For other marine life, however, there is no escape from ocean acidification.
“Ocean acidification has effects, in the end, for our food chain. We see it in pteropods – tiny marine snails are an important source of food for juvenile Pacific salmon. They are growing thinner shells, and the shells malform under acidified conditions. We see it in sea urchins; in crabs. We see it in a number of organisms that secrete calcium carbon shells; they are having a hard time making their shells,” Hönisch said.
Those changes play out in different ways in different parts of the oceans.
A global study in 2014 led by Lamont’s Taro Takahashi mapped acidification changes around the world and found the lowest pH levels in the cold waters off Siberia and Alaska, the Pacific Northwest and Antarctica. The scientists found that over extensive ocean areas, excluding the polar regions, pH had been declining by a mean rate of about 0.02 pH units per decade. The concentration of CO2 had been increasing at a rate of about 19 μatm per decade, consistent with the mean increase of 19 ppm per decade in atmospheric CO2 concentration over the past 20 years.

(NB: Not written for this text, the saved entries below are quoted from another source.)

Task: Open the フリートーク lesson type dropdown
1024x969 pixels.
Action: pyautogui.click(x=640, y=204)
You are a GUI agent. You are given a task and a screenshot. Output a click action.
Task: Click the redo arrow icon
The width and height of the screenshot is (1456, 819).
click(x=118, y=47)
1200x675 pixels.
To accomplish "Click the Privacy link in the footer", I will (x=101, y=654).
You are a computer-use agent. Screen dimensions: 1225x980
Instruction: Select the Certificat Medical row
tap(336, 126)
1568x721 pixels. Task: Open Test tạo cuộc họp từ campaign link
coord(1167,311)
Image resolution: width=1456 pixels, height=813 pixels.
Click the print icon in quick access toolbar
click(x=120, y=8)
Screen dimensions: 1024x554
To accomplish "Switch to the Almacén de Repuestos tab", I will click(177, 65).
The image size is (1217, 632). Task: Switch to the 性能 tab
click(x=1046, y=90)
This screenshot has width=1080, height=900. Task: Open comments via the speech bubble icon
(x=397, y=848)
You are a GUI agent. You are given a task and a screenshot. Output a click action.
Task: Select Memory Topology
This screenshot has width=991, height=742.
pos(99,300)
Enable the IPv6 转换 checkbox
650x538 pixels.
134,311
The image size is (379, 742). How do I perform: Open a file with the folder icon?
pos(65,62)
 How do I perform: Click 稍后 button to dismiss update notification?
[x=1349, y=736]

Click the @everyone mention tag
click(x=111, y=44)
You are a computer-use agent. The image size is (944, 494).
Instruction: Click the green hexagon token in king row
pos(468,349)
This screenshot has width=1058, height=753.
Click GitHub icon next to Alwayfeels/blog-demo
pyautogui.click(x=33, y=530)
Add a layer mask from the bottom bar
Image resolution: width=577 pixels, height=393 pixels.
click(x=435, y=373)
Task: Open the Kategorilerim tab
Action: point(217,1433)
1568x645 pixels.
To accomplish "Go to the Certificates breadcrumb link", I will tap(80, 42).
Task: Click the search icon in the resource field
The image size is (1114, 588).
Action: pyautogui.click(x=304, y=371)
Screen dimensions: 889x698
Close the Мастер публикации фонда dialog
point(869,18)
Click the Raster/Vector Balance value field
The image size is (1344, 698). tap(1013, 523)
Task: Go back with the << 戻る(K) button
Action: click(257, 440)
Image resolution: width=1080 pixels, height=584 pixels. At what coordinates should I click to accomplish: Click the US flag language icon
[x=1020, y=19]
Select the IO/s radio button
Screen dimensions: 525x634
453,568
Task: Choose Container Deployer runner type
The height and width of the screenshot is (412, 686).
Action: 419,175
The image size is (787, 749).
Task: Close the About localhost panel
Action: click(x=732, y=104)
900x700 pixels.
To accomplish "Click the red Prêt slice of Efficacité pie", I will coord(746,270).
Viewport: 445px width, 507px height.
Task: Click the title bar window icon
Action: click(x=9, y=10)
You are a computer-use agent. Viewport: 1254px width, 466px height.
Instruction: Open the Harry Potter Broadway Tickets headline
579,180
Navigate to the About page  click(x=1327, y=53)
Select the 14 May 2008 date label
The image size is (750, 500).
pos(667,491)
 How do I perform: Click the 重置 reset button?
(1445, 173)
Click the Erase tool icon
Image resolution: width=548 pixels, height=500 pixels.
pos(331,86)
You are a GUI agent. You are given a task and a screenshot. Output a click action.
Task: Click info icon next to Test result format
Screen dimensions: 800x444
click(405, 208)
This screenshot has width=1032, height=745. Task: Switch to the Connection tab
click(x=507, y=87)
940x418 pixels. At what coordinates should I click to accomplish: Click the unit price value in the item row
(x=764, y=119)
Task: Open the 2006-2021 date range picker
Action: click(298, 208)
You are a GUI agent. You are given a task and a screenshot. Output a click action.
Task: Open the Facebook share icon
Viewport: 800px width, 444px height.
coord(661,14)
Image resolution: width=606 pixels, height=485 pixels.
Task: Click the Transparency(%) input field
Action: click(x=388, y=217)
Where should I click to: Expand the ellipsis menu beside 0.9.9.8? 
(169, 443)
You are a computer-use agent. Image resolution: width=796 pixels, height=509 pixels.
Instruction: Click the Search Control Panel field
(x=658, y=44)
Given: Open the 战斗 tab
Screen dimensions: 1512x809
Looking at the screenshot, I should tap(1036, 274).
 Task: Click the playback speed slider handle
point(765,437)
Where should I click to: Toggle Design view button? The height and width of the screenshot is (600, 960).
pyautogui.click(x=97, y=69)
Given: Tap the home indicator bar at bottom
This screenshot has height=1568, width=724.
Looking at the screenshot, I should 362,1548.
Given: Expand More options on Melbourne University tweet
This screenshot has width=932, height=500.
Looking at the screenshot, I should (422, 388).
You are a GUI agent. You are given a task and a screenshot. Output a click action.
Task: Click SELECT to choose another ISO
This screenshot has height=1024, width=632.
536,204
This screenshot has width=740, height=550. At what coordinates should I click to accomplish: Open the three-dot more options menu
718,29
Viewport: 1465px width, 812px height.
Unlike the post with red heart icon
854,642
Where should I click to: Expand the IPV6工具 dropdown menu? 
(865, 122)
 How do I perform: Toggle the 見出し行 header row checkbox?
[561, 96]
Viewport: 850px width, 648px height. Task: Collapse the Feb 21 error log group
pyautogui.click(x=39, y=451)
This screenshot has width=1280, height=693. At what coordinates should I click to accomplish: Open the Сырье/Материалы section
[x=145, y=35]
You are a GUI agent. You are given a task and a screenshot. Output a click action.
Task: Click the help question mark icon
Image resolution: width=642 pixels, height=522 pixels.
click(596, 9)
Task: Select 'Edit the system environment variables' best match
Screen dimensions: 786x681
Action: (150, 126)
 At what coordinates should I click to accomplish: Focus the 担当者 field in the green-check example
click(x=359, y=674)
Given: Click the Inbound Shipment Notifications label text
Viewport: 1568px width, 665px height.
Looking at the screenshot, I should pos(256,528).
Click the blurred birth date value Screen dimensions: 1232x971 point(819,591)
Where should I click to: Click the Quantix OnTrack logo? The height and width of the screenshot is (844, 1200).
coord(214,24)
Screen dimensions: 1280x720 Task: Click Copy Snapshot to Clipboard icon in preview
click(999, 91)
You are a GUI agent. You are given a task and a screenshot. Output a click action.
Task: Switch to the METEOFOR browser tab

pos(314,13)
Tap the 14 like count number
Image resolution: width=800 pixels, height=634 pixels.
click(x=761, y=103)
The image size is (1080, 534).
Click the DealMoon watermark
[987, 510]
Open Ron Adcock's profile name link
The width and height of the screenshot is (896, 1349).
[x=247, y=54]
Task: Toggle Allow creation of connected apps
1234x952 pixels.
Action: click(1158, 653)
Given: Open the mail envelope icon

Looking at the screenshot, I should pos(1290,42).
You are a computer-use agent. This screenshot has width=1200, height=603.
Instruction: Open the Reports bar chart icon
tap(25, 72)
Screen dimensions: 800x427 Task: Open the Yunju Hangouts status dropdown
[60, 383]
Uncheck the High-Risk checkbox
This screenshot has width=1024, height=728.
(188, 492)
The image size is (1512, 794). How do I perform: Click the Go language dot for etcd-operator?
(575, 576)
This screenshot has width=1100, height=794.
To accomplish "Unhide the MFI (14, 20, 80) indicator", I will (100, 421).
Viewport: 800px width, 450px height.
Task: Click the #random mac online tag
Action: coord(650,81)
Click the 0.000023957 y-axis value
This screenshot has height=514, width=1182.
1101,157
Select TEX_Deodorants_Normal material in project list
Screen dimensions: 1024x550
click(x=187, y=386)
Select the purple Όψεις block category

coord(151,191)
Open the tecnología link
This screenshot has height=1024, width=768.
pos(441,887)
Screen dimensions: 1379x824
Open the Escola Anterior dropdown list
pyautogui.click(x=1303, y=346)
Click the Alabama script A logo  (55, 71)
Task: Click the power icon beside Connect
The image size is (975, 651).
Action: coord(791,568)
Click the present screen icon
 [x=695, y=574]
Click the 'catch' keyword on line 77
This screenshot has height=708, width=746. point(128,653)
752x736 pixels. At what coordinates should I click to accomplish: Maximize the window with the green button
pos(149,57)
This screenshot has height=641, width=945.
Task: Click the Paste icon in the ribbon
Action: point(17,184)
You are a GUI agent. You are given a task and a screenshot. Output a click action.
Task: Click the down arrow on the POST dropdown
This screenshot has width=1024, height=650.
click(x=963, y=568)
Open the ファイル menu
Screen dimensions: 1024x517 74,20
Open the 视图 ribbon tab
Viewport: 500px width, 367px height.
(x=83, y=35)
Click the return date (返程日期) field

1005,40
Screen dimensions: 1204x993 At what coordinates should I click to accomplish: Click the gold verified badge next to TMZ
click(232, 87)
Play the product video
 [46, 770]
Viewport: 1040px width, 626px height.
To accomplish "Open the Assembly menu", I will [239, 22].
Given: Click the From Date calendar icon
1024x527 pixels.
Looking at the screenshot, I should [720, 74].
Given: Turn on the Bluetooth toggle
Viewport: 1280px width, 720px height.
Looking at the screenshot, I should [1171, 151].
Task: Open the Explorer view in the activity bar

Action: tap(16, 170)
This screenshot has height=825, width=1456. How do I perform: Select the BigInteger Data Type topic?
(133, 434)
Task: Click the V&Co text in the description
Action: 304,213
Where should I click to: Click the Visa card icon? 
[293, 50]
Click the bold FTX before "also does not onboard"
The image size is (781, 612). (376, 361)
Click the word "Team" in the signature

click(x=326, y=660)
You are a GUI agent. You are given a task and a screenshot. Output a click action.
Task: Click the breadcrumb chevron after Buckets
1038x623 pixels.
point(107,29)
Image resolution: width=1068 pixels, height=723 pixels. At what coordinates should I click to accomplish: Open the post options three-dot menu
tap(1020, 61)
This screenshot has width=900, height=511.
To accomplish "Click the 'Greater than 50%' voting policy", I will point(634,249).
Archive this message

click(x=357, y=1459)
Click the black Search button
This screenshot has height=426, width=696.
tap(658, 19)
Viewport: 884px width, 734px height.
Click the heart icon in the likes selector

“This suggests that the global oceans are being acidified primarily in response to the atmospheric CO2 increase,” Takahashi and his co-authors write.
The National Oceanic and Atmospheric Administration found similar results in 2015, looking specifically at aragonite concentrations. Cold water holds more carbon dioxide, and the scientists found that the Arctic Ocean, northern Pacific and Antarctic waters were acidifying faster than other areas. All of the world’s oceans, from the surface down to 50 meters, are still considered supersaturated with aragonite, but the levels have declined globally, the NOAA study found. At depths down to 100 meters, NOAA found that aragonite saturation had fallen by an average rate of about 0.4 percent per year since 1989.
Scientists know from studying deep ocean sediment cores that acidification has wreaked havoc on marine life before. (Watch the video below to learn more.)
About 56 million years ago, during the Paleocene-Eocene Thermal Maximum, temperatures rose and there is evidence that coral reefs collapsed and many deep-sea benthic foraminifers, which produce shells of calcium carbonate, disappeared. “There is indication that sea water acidified at the time,” Hönisch said. “What we’ve realized is that the acidification at that time was about as large as what we’re predicting for the end of this century.”